= Saved entries =
· · · · · · ·
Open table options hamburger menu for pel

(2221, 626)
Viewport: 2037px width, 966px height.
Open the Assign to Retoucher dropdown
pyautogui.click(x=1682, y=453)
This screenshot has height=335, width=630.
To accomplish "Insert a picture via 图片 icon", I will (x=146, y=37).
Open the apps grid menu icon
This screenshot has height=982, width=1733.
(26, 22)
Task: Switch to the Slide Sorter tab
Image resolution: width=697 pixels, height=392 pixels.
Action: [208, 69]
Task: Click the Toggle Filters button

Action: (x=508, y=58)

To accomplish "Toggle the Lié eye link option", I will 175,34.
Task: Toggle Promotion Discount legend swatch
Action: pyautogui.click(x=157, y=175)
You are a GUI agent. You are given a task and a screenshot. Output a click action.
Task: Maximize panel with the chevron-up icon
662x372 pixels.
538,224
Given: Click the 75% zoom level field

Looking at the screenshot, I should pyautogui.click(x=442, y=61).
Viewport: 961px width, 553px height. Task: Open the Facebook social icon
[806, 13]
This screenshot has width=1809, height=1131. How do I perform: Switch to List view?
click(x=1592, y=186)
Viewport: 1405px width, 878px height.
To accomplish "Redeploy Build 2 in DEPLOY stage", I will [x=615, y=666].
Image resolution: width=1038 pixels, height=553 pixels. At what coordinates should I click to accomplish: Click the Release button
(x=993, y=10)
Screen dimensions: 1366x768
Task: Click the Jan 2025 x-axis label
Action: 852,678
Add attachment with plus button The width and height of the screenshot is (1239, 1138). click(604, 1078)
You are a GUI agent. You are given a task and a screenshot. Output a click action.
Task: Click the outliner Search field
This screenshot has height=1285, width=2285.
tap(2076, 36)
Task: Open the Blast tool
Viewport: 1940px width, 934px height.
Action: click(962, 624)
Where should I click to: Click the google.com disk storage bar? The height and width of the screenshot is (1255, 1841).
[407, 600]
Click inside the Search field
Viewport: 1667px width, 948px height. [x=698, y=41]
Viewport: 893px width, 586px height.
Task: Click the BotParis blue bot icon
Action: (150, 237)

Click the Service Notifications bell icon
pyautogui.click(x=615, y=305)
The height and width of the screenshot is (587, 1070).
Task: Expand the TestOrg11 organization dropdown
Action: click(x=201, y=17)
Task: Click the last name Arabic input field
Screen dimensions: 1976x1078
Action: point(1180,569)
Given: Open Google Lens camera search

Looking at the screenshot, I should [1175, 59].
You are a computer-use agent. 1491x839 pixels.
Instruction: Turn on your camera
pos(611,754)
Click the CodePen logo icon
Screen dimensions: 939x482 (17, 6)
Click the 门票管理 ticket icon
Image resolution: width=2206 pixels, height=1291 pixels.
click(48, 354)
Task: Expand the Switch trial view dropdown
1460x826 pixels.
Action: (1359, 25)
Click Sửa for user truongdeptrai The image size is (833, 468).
· · · · · · ·
Copy each line above that has the word "with".

= Result for this exercise =
Task: Maximize panel with the chevron-up icon
Add attachment with plus button The width and height of the screenshot is (1239, 1138). click(604, 1078)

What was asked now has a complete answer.